Companies like Tesla, MicroStrategy, and Square have all been buying bitcoin, citing its potential as a store of value, Djie noted. “I don’t think anyone out there will like to use it on a day-to-day basis for transactions. It is slow, volatile, and expensive to use.”

Gold’s resurgence

As it becomes clear that the economy is bound to face more problems in 2021, including inflation, gold will begin to trade higher and regain its status as the safe-haven asset, according to Djie.

“Since the start of the year, the buying in gold has not been impressive as people were looking for better yields in other types of assets, such as equities and the crypto market. Gold has always been seen as a risk-off asset, but the market has been trading in a risk-on mood this year,” he said. “Going forward, when the market realizes that investors should be picking gold over other assets, you’ll see prices trending upwards.”

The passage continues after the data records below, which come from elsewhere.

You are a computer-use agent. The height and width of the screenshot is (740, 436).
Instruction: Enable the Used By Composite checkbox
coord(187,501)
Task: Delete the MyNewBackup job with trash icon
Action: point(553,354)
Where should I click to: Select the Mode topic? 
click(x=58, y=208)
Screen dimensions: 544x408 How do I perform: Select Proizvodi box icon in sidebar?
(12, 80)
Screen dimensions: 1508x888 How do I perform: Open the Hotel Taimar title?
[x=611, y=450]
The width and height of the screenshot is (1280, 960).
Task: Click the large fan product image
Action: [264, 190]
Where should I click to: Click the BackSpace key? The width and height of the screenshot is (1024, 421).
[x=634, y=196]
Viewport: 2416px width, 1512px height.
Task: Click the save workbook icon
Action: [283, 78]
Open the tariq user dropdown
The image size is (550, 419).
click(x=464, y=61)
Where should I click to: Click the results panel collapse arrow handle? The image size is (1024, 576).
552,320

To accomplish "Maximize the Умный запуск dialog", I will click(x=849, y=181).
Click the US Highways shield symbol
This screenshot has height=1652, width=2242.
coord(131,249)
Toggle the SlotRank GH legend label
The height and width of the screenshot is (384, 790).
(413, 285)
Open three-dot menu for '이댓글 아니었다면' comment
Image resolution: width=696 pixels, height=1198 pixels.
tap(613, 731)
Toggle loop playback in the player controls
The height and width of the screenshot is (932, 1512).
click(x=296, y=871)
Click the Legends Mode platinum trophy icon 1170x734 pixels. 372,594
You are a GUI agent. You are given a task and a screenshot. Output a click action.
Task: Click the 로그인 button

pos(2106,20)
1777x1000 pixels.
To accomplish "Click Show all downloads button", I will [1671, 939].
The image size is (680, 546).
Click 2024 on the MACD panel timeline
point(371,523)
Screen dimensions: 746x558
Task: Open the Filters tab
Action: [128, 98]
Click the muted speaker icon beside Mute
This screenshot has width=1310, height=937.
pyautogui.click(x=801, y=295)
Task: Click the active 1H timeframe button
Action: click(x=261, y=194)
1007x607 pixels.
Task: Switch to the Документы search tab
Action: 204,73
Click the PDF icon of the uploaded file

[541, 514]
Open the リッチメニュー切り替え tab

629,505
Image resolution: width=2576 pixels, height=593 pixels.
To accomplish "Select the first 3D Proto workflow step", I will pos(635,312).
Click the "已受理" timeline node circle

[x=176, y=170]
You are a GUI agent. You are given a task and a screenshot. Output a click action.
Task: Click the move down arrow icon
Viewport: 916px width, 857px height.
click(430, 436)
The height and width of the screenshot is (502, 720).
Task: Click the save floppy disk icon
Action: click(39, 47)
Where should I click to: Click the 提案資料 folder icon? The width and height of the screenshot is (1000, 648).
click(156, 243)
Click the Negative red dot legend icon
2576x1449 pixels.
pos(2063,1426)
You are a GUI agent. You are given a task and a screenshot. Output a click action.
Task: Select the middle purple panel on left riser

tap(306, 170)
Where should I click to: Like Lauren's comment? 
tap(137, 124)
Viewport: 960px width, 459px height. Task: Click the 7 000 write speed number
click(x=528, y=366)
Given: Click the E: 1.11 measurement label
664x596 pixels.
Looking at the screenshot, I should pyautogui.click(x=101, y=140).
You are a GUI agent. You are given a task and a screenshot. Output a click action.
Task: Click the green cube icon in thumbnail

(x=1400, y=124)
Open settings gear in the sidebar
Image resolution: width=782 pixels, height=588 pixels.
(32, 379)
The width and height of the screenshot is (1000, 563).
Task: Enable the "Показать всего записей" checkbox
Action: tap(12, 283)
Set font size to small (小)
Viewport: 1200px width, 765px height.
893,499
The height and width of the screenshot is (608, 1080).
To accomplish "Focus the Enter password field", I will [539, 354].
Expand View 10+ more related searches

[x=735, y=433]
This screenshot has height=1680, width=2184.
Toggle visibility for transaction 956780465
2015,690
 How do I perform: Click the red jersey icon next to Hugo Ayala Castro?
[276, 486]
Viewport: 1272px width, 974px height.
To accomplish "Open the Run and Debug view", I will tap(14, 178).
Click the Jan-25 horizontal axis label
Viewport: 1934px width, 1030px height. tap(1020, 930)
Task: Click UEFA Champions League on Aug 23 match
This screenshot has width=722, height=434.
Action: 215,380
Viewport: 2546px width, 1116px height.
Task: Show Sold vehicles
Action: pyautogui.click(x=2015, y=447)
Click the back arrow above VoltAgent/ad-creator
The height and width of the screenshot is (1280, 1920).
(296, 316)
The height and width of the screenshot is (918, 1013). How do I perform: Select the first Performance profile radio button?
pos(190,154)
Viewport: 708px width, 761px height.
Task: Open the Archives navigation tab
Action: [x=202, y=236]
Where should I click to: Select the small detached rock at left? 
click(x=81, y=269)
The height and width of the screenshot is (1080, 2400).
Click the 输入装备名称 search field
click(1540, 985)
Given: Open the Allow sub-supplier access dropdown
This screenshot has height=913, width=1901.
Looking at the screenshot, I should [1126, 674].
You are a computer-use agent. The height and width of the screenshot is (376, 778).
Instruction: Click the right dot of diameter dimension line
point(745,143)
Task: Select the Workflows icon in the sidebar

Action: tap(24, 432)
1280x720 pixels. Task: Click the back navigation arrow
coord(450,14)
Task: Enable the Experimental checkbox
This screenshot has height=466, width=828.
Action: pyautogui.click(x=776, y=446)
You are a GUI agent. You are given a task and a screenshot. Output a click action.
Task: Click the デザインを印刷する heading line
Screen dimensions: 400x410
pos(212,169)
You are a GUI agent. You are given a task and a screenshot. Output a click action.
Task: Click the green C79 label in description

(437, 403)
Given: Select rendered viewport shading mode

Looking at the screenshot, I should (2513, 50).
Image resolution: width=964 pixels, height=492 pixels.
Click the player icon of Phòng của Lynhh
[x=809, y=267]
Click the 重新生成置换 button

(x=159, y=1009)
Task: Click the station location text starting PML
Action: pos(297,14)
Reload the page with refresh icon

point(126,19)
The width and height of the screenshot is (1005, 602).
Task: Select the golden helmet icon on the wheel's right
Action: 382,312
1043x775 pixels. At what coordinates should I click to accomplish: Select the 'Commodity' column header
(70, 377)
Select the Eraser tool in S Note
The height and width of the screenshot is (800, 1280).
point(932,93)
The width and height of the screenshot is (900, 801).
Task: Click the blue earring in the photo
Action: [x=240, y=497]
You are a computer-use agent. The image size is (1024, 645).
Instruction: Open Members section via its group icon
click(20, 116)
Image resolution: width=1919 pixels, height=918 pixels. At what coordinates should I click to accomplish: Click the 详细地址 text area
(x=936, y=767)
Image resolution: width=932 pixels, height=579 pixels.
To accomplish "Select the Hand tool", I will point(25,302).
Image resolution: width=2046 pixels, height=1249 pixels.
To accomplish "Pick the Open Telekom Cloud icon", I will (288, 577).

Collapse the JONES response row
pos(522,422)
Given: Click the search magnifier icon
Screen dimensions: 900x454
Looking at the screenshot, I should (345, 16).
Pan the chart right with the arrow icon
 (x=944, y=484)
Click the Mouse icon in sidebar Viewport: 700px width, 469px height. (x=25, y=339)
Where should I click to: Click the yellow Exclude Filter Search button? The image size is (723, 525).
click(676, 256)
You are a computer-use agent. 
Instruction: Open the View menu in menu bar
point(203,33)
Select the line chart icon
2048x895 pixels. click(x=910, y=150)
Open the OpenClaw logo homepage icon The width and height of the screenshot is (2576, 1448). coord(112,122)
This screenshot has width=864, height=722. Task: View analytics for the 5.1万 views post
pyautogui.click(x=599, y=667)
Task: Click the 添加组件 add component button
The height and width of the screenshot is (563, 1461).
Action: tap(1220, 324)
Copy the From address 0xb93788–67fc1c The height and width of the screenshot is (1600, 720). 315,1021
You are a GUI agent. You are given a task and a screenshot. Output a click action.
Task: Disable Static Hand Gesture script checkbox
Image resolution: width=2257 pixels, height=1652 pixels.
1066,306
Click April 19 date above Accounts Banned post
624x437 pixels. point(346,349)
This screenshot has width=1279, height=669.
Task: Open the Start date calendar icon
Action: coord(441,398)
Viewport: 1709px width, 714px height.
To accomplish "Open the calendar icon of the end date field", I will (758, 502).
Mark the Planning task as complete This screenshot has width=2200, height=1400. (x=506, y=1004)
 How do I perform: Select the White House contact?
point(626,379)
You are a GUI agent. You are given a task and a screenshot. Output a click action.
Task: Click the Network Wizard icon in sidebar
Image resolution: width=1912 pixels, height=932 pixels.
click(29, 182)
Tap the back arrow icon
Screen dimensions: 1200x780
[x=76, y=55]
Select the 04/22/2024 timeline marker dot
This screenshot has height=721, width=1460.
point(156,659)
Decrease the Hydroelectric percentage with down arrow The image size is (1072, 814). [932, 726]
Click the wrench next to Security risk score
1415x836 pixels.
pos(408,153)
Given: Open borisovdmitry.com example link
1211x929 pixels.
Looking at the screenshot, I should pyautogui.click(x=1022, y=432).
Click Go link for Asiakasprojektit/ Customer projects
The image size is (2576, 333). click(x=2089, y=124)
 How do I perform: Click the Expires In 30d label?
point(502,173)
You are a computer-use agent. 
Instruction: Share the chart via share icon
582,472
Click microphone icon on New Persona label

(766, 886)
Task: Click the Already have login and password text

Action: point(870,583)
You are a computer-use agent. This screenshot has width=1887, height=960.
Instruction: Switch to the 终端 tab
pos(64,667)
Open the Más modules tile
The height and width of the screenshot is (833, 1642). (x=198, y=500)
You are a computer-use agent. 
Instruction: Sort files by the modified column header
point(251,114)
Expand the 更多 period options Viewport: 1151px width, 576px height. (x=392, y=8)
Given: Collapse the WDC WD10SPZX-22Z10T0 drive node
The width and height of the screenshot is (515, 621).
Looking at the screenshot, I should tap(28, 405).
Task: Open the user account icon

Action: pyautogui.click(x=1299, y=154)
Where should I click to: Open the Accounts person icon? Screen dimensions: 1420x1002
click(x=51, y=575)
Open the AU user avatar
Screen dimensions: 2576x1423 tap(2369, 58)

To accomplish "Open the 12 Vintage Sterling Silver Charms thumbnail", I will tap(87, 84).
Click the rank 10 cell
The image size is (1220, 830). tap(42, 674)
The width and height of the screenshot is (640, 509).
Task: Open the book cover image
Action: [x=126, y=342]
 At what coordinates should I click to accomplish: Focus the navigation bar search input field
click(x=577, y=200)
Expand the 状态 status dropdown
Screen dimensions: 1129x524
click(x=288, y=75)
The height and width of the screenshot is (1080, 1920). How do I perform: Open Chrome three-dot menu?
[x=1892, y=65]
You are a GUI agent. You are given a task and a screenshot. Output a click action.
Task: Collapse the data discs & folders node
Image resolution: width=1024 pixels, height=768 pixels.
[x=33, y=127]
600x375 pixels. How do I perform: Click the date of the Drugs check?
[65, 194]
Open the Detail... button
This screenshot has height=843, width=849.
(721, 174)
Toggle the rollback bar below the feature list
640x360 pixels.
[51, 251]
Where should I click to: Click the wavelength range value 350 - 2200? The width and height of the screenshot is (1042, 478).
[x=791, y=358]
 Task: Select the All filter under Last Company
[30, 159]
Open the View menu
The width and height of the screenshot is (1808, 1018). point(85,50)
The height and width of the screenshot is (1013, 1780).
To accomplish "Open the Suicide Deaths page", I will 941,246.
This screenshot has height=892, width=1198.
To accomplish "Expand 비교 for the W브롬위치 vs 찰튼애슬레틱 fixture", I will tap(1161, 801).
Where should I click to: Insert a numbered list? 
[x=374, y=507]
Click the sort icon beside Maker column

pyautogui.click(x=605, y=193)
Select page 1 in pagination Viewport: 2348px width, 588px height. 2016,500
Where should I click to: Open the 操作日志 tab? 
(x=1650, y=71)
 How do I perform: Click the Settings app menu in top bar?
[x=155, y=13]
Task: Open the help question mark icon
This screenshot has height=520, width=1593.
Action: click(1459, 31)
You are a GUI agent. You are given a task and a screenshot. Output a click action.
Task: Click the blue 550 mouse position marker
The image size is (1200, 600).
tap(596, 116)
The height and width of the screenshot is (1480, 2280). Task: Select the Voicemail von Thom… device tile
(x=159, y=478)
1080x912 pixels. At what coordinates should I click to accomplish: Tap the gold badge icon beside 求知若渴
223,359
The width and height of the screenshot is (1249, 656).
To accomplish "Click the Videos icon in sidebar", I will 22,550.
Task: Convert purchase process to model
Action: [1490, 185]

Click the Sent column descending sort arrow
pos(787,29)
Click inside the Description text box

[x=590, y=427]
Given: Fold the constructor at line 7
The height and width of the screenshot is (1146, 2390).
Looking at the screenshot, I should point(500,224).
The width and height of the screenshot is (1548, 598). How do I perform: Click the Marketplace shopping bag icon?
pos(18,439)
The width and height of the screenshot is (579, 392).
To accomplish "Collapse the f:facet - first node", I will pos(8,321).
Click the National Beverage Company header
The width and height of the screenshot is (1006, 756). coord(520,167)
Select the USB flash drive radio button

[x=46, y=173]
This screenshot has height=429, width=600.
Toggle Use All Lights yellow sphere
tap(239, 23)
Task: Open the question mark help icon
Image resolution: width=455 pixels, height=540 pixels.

Investors will not be able to ignore the warning signs for too long — inflation, money-printing, a lower dollar, low interest rates, and overvalued stock market.

“There is a lot of commentaries rightly pointing out that the stock market’s performance does not rightly mirror the health of the economy. The stock market is near an all-time high, and yet we do not see the corresponding economic recovery,” Djie noted. “Plus, the U.S. dollar will likely trade much lower against its peers while ]iInterest rates remain very low.”

Inflation usually shows up a lot slower than other economic indicators. But once it arrives, investors should brace for an inflationary period over the next 12-24 months.

“Inflation is bound to happen because every country out there is funding its own stimulus programs. And given the likelihood of more U.S. dollars being printed, I would not be surprised to see much higher inflation towards the end of the year,” he said. “Bitcoin will perform in tandem with gold.”

One more risk to watch in the longer-term is U.S. President Joe Biden’s stance on China.

“We are likely see a pivotal power shift in the next four years when it comes to the trade war tensions between China and the U.S., and it will cause gold to trade upwards,” Djie stated.

Disclaimer: The views expressed in this article are those of the author and may not reflect those of Kitco Metals Inc. The author has made every effort to ensure accuracy of information provided; however, neither Kitco Metals Inc. nor the author can guarantee such accuracy. This article is strictly for informational purposes only. It is not a solicitation to make any exchange in commodities, securities or other financial instruments. Kitco Metals Inc. and the author of this article do not accept culpability for losses and/ or damages arising from the use of this publication.